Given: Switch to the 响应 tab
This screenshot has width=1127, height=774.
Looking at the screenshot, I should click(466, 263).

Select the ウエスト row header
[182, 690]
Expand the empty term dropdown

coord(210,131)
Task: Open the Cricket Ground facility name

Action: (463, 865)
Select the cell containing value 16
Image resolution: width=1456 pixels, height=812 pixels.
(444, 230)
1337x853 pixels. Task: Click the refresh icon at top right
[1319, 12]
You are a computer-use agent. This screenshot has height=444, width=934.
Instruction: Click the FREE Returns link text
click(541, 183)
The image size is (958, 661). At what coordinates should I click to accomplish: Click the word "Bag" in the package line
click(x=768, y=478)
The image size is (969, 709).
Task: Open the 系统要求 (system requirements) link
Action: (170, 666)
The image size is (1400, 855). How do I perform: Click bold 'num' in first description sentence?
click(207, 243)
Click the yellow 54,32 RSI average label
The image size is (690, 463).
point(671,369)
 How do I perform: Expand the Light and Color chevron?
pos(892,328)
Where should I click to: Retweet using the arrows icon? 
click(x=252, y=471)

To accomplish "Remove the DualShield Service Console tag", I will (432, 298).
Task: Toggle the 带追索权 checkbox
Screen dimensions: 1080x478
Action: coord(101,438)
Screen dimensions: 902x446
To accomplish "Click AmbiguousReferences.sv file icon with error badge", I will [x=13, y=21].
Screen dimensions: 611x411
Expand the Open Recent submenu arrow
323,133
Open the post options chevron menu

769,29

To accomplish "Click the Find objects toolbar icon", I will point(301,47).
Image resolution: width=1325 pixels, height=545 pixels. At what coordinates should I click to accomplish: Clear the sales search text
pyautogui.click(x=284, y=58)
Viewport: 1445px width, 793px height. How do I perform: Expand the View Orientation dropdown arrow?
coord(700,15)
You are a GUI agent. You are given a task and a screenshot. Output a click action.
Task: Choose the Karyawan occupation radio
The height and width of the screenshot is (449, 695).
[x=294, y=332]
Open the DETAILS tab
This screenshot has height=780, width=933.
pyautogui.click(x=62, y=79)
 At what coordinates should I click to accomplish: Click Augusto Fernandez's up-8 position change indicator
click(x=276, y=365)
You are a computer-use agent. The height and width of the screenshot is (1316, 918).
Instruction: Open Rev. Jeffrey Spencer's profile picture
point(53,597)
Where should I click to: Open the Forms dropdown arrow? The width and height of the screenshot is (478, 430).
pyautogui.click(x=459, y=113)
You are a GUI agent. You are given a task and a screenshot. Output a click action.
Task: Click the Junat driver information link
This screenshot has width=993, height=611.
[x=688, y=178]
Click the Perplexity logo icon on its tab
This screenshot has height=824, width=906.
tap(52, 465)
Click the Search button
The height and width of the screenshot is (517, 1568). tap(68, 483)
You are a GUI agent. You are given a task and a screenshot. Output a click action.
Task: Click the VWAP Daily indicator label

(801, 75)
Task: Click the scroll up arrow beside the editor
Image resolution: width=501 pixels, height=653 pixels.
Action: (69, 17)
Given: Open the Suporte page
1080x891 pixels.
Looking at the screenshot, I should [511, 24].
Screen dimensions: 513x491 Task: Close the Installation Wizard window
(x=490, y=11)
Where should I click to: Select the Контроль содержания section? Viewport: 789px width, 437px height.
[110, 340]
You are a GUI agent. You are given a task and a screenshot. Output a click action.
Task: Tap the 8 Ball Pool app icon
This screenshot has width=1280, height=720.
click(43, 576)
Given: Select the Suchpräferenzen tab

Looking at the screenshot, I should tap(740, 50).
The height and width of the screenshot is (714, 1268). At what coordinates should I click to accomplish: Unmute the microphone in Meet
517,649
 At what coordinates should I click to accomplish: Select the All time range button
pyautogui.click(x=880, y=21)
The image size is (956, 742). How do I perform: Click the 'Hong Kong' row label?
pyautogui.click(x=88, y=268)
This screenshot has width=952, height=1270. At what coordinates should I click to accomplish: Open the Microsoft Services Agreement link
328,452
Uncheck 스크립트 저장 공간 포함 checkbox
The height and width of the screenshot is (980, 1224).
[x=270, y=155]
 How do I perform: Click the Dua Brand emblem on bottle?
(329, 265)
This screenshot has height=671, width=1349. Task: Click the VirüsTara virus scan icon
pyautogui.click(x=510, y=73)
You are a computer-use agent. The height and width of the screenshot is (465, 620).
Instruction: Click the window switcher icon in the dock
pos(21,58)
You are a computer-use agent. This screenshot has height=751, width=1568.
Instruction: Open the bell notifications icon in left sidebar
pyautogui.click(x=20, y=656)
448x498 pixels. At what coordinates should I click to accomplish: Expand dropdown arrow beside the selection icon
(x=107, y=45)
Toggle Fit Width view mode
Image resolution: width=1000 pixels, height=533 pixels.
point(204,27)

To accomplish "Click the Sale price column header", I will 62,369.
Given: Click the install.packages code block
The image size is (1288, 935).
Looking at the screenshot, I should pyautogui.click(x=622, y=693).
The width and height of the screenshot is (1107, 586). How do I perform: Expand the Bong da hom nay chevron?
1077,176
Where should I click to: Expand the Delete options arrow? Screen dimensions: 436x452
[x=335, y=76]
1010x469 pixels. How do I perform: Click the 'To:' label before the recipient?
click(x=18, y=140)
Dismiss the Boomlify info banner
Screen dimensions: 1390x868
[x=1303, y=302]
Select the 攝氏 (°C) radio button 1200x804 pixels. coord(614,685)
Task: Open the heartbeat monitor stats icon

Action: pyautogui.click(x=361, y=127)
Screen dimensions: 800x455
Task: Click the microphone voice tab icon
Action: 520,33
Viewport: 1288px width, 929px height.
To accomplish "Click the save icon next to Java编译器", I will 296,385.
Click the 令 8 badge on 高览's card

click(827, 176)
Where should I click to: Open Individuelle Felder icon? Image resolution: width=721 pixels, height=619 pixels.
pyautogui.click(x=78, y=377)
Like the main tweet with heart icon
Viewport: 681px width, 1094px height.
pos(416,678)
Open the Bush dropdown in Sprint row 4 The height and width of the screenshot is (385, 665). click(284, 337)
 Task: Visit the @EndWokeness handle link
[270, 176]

####################

When you restate the listing, keep each line identical to the original.

Given: Switch to the 响应 tab
This screenshot has width=1127, height=774.
Looking at the screenshot, I should click(466, 263).

Select the ウエスト row header
[182, 690]
Expand the empty term dropdown

coord(210,131)
Task: Open the Cricket Ground facility name

Action: (463, 865)
Select the cell containing value 16
Image resolution: width=1456 pixels, height=812 pixels.
(444, 230)
1337x853 pixels. Task: Click the refresh icon at top right
[1319, 12]
You are a computer-use agent. This screenshot has height=444, width=934.
Instruction: Click the FREE Returns link text
click(541, 183)
The image size is (958, 661). At what coordinates should I click to accomplish: Click the word "Bag" in the package line
click(x=768, y=478)
The image size is (969, 709).
Task: Open the 系统要求 (system requirements) link
Action: (170, 666)
The image size is (1400, 855). How do I perform: Click bold 'num' in first description sentence?
click(207, 243)
Click the yellow 54,32 RSI average label
The image size is (690, 463).
point(671,369)
 How do I perform: Expand the Light and Color chevron?
pos(892,328)
Where should I click to: Retweet using the arrows icon? 
click(x=252, y=471)

To accomplish "Remove the DualShield Service Console tag", I will (432, 298).
Task: Toggle the 带追索权 checkbox
Screen dimensions: 1080x478
Action: coord(101,438)
Screen dimensions: 902x446
To accomplish "Click AmbiguousReferences.sv file icon with error badge", I will [x=13, y=21].
Screen dimensions: 611x411
Expand the Open Recent submenu arrow
323,133
Open the post options chevron menu

769,29

To accomplish "Click the Find objects toolbar icon", I will point(301,47).
Image resolution: width=1325 pixels, height=545 pixels. At what coordinates should I click to accomplish: Clear the sales search text
pyautogui.click(x=284, y=58)
Viewport: 1445px width, 793px height. How do I perform: Expand the View Orientation dropdown arrow?
coord(700,15)
You are a GUI agent. You are given a task and a screenshot. Output a click action.
Task: Choose the Karyawan occupation radio
The height and width of the screenshot is (449, 695).
[x=294, y=332]
Open the DETAILS tab
This screenshot has height=780, width=933.
pyautogui.click(x=62, y=79)
 At what coordinates should I click to accomplish: Click Augusto Fernandez's up-8 position change indicator
click(x=276, y=365)
You are a computer-use agent. The height and width of the screenshot is (1316, 918).
Instruction: Open Rev. Jeffrey Spencer's profile picture
point(53,597)
Where should I click to: Open the Forms dropdown arrow? The width and height of the screenshot is (478, 430).
pyautogui.click(x=459, y=113)
You are a GUI agent. You are given a task and a screenshot. Output a click action.
Task: Click the Junat driver information link
This screenshot has width=993, height=611.
[x=688, y=178]
Click the Perplexity logo icon on its tab
This screenshot has height=824, width=906.
tap(52, 465)
Click the Search button
The height and width of the screenshot is (517, 1568). tap(68, 483)
You are a GUI agent. You are given a task and a screenshot. Output a click action.
Task: Click the VWAP Daily indicator label

(801, 75)
Task: Click the scroll up arrow beside the editor
Image resolution: width=501 pixels, height=653 pixels.
Action: (69, 17)
Given: Open the Suporte page
1080x891 pixels.
Looking at the screenshot, I should [511, 24].
Screen dimensions: 513x491 Task: Close the Installation Wizard window
(x=490, y=11)
Where should I click to: Select the Контроль содержания section? Viewport: 789px width, 437px height.
[110, 340]
You are a GUI agent. You are given a task and a screenshot. Output a click action.
Task: Tap the 8 Ball Pool app icon
This screenshot has width=1280, height=720.
click(43, 576)
Given: Select the Suchpräferenzen tab

Looking at the screenshot, I should tap(740, 50).
The height and width of the screenshot is (714, 1268). At what coordinates should I click to accomplish: Unmute the microphone in Meet
517,649
 At what coordinates should I click to accomplish: Select the All time range button
pyautogui.click(x=880, y=21)
The image size is (956, 742). How do I perform: Click the 'Hong Kong' row label?
pyautogui.click(x=88, y=268)
This screenshot has width=952, height=1270. At what coordinates should I click to accomplish: Open the Microsoft Services Agreement link
328,452
Uncheck 스크립트 저장 공간 포함 checkbox
The height and width of the screenshot is (980, 1224).
[x=270, y=155]
 How do I perform: Click the Dua Brand emblem on bottle?
(329, 265)
This screenshot has height=671, width=1349. Task: Click the VirüsTara virus scan icon
pyautogui.click(x=510, y=73)
You are a computer-use agent. The height and width of the screenshot is (465, 620).
Instruction: Click the window switcher icon in the dock
pos(21,58)
You are a computer-use agent. This screenshot has height=751, width=1568.
Instruction: Open the bell notifications icon in left sidebar
pyautogui.click(x=20, y=656)
448x498 pixels. At what coordinates should I click to accomplish: Expand dropdown arrow beside the selection icon
(x=107, y=45)
Toggle Fit Width view mode
Image resolution: width=1000 pixels, height=533 pixels.
point(204,27)

To accomplish "Click the Sale price column header", I will 62,369.
Given: Click the install.packages code block
The image size is (1288, 935).
Looking at the screenshot, I should pyautogui.click(x=622, y=693).
The width and height of the screenshot is (1107, 586). How do I perform: Expand the Bong da hom nay chevron?
1077,176
Where should I click to: Expand the Delete options arrow? Screen dimensions: 436x452
[x=335, y=76]
1010x469 pixels. How do I perform: Click the 'To:' label before the recipient?
click(x=18, y=140)
Dismiss the Boomlify info banner
Screen dimensions: 1390x868
[x=1303, y=302]
Select the 攝氏 (°C) radio button 1200x804 pixels. coord(614,685)
Task: Open the heartbeat monitor stats icon

Action: pyautogui.click(x=361, y=127)
Screen dimensions: 800x455
Task: Click the microphone voice tab icon
Action: 520,33
Viewport: 1288px width, 929px height.
To accomplish "Click the save icon next to Java编译器", I will 296,385.
Click the 令 8 badge on 高览's card

click(827, 176)
Where should I click to: Open Individuelle Felder icon? Image resolution: width=721 pixels, height=619 pixels.
pyautogui.click(x=78, y=377)
Like the main tweet with heart icon
Viewport: 681px width, 1094px height.
pos(416,678)
Open the Bush dropdown in Sprint row 4 The height and width of the screenshot is (385, 665). click(284, 337)
 Task: Visit the @EndWokeness handle link
[270, 176]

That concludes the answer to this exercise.